Llama 2 shouldn’t be significantly worse than ChatGPT. There must be something wrong with it. So I suspect it may be related to vLLM. So I tried the following method.
- Transformer + flask
It’s not a good serving method, maybe I should use tgi. But I think it’s easy for locating problem.
from transformers import LlamaTokenizer, LlamaForCausalLM
tokenizer_path = "/nas/lili/models_hf/70B-chat-hf/"
model_path = "/nas/lili/models_hf/70B-chat-hf/"
tokenizer = LlamaTokenizer.from_pretrained(tokenizer_path)
model = LlamaForCausalLM.from_pretrained(
model_path,
#load_in_8bit=True,
#torch_dtype=torch.float16,
device_map="auto",
)
from flask import Flask, request, jsonify
from flask_cors import CORS
from transformers.generation import GenerationConfig
app = Flask(__name__)
CORS(app)
@app.route('/generate', methods=['POST'])
def generate():
json = request.get_json(force=True)
prompt = json['prompt']
num_beams = json.get('num_beams')
temperature = json.get('temperature')
max_tokens = json.get('max_tokens')
do_sample = json.get('do_sample')
top_k = json.get('top_k') or 10
model_inputs = tokenizer(prompt, return_tensors='pt').to('cuda')
cfg = GenerationConfig(
num_beams = num_beams,
max_new_tokens = max_tokens,
temperature = temperature,
do_sample = do_sample,
top_k = top_k
)
output = model.generate(**model_inputs, generation_config=cfg, pad_token_id=tokenizer.eos_token_id)

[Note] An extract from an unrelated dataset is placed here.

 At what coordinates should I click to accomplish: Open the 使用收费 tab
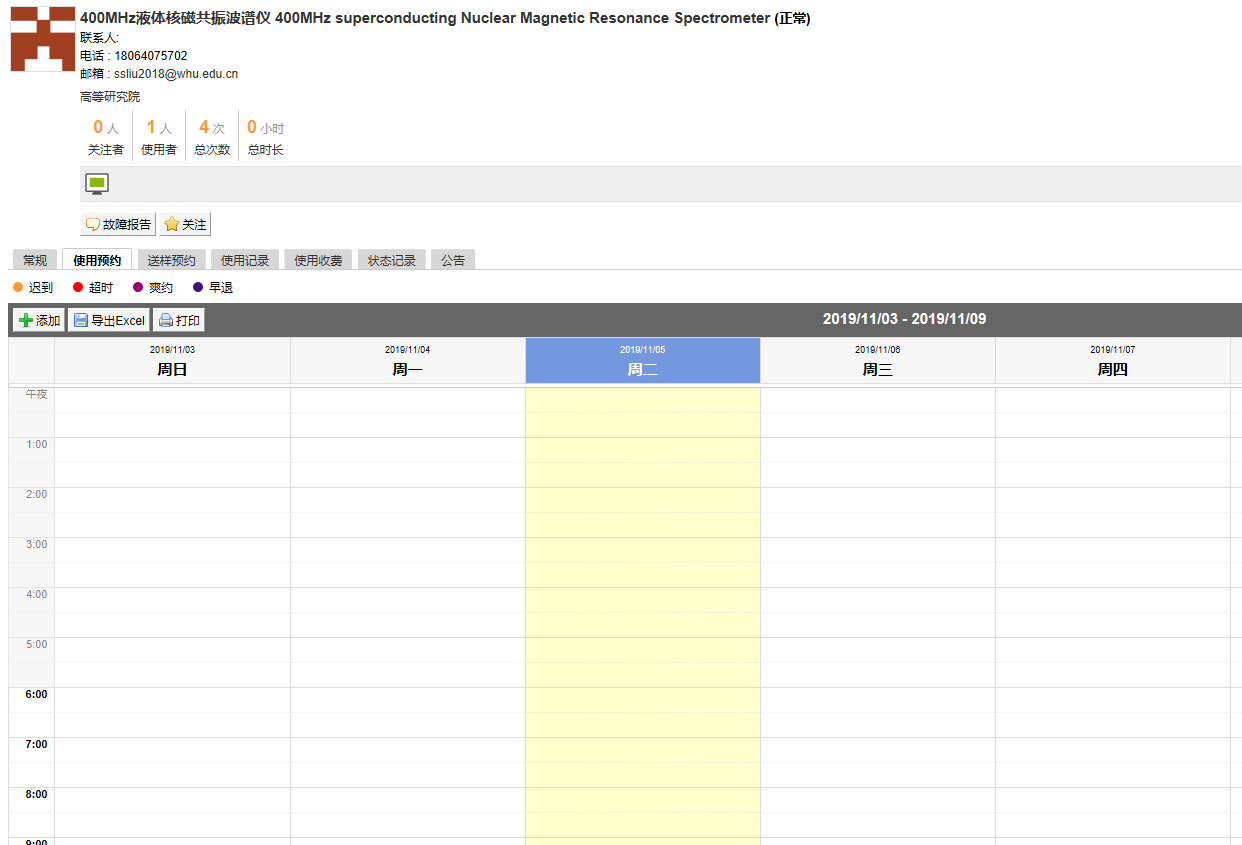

input_length = model_inputs["input_ids"].shape[1]
output = tokenizer.decode(output[0][input_length:], skip_special_tokens=True)
output = output.strip()
return jsonify({'text': [output]})
if __name__ == '__main__':
app.run(host='0.0.0.0', port=5000)
And the client code:
data = {
"prompt": prompt,
"do_sample": True,
"temperature": 0.1,
"max_tokens": 128,
"num_beams":5
}
res = _post(data, url=self.url)
return eval(res.content)['text'][0].strip()
This time I used a large num_beams=5(I should use 1 but I made a mistake)
I used the same prompt as before. And the accuracy is 0.368. It’s not much better than using vLLM(the gain may from large num_beams).
Now it seems there is not the problem of vLLM. What’s wrong with it? Is Llama 2 70b a very bad model? I don’t think so. So I tried the 3rd method.
- Transformer(using Llama-2-70B-Chat-GPTQ ) + flask
The setup is the same as method 2, I only change model:
tokenizer_path = "/nas/lili/models_hf/7B-chat/"
model_path = "/nas/lili/models_hf/Llama-2-70B-chat-GPTQ/"
I saved Llama-2-70B-chat-GPTQ by saved_pretrained and forget saved the tokenizer, So I use the tokenizer of Llama2 7B-chat(I think all Llama 2 tokenizer is the same for different mode size). This time I got a better result of 0.56. It’s not good as chatgpt but is significant better than uncompressed Llama-2-70B-chat.
So I am confused that original Llama-2-70B-chat is 20% worse than Llama-2-70B-chat-GPTQ. Method 2 and Method 3 are exactly the same except for different model.
Expected behavior
Llama 2 70b got a similar or better result than Llama-2-70B-chat-GPTQ.